Карточный синдром

Карточный синдром

Тюремные игры имеют богатую историю. Они были едва ли не основным развлечением. Профессиональный преступник не мог обойтись без холодка в своем животе, без которого не мыслилось ни одно серьезное преступление, и охотно переносил это ощущение азарта в камеру. Карточные игры вору сопутствовали всегда. Ими он не только зарабатывал на жизнь, но и гадал на фарт, проверял благосклонность фортуны и попросту развлекался.

Вместе с картами в тюремных камерах появились и другие игры. Многие из них родились именно в тюрьмах, где изворотливый арестантский ум искал для себя все новых и новых развлечений. Игры сливались воедино, комбинировались, отходили, вновь возвращались. Безобидные ставки граничили с истязаниями, деньги — с побоями. В каменных стенах играли в кости, домино, спички, монеты, бумажные купюры, металлические пуговицы, щепки, хлебные шарики, устраивали тараканьи бега и крысиные бои… Однако на первом месте по-прежнему оставались карты. После посещения Сахалинской каторги Чехов, наблюдавший местные карточные сражения, заметил:

«Ссыльный развлекается тайно, воровским образом. Чтобы добыть стакан водки, который при обыкновенных условиях обходится только в пятак, он должен тайно обратиться к контрабандисту и отдать ему, если нет денег, свой хлеб или что-нибудь из одежи. Единственное духовное наслаждение — игра в карты— возможно только ночью, при свете огарков, или в тайге. Всякое же тайное наслаждение, часто повторяемое, обращается мало-помалу в страсть; при слишком большой подражательности ссыльных один арестант заражает другого, и, в конце концов, такие, казалось бы, пустяки, как контрабандная водка и игра в карты, ведут к невероятным беспорядкам. Как я говорил уже, кулаки из ссыльных на тайной торговле водкой и спиртом наживают состояния; это значит, что рядом с ссыльным, имеющим 30–50 тысяч, надо искать людей, которые систематически растрачивают свою пищу и одежду.

## Данные
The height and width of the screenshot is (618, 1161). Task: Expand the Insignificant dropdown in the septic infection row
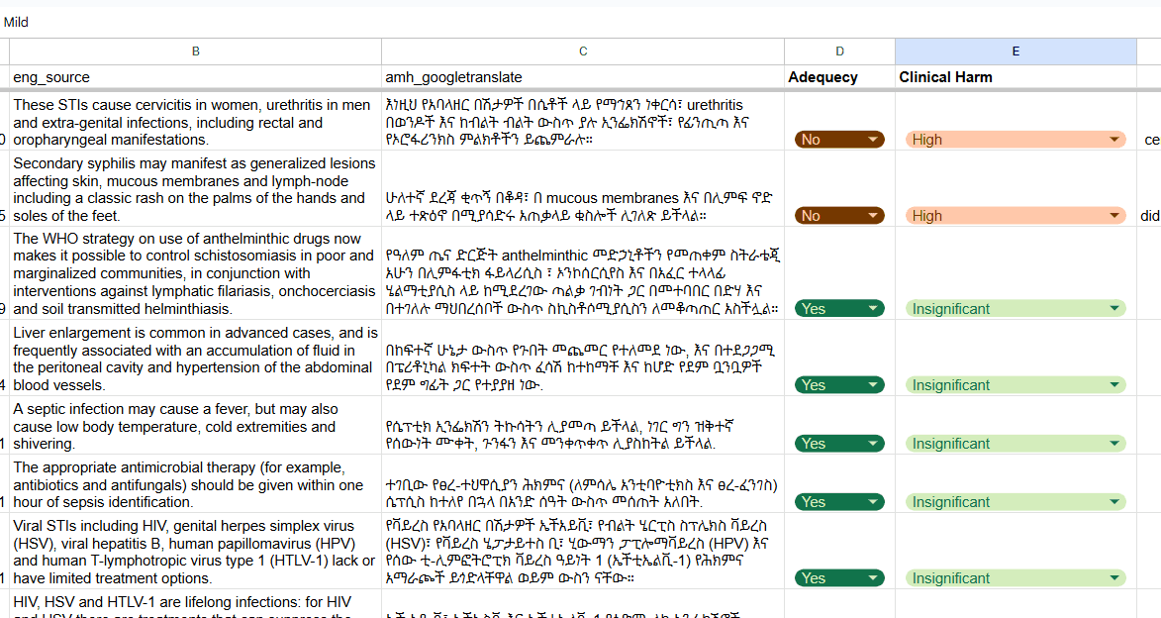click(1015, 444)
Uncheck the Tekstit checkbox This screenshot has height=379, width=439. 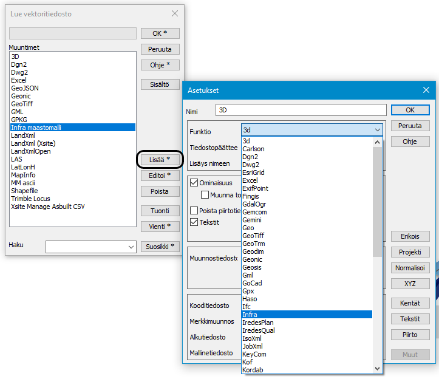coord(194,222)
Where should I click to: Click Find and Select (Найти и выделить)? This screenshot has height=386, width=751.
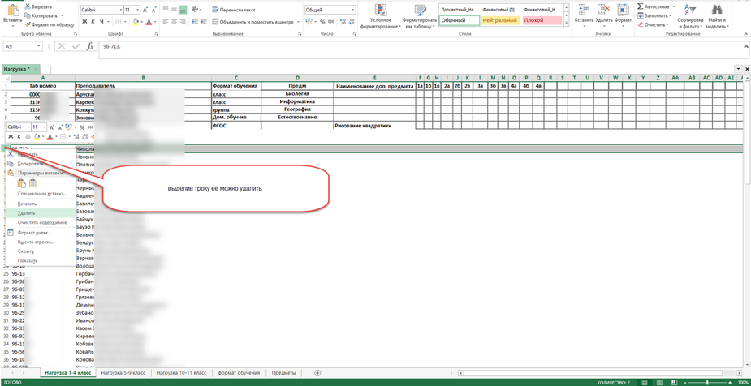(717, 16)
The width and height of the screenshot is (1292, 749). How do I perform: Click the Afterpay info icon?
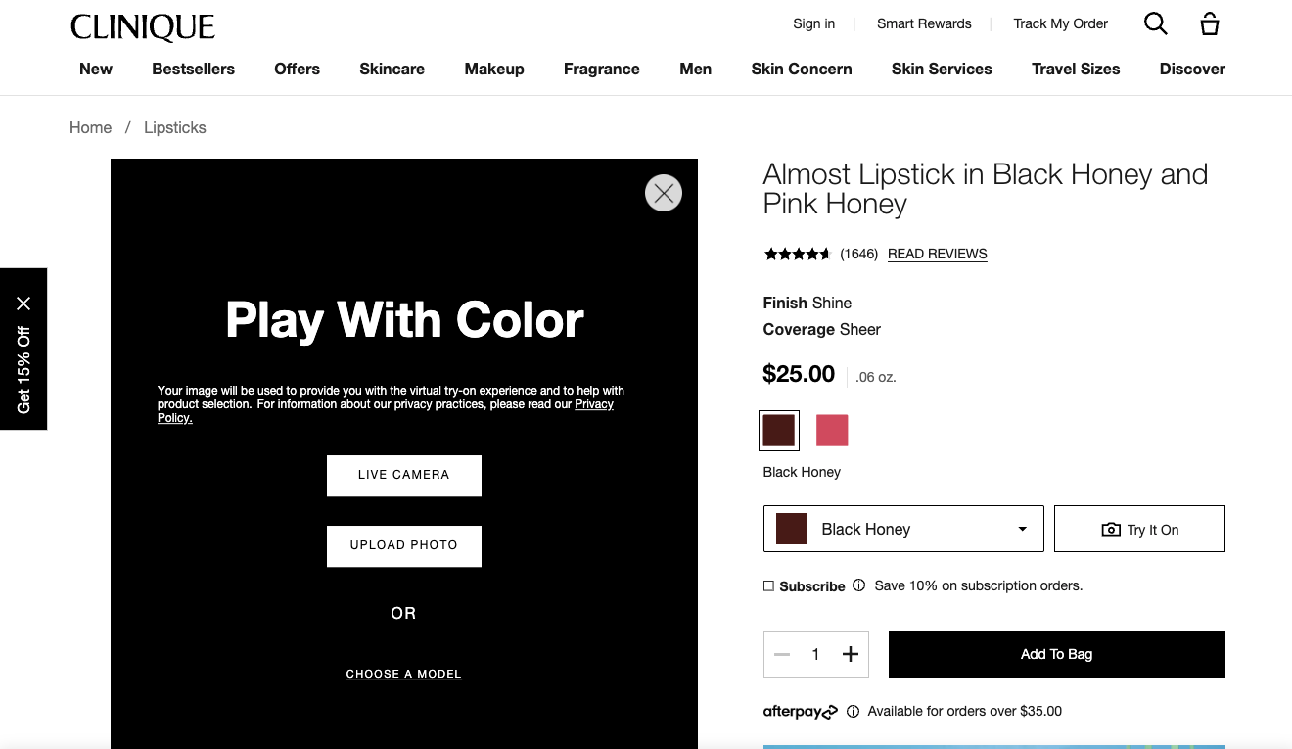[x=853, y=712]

## Задание
Процитируйте отрывок о тюремных играх от слов «Тюремные игры имеют» до слов «и попросту развлекался.». Записи представляют собой отдельный материал, не связанный с отрывком о тюремных играх.

## Ответ
Тюремные игры имеют богатую историю. Они были едва ли не основным развлечением. Профессиональный преступник не мог обойтись без холодка в своем животе, без которого не мыслилось ни одно серьезное преступление, и охотно переносил это ощущение азарта в камеру. Карточные игры вору сопутствовали всегда. Ими он не только зарабатывал на жизнь, но и гадал на фарт, проверял благосклонность фортуны и попросту развлекался.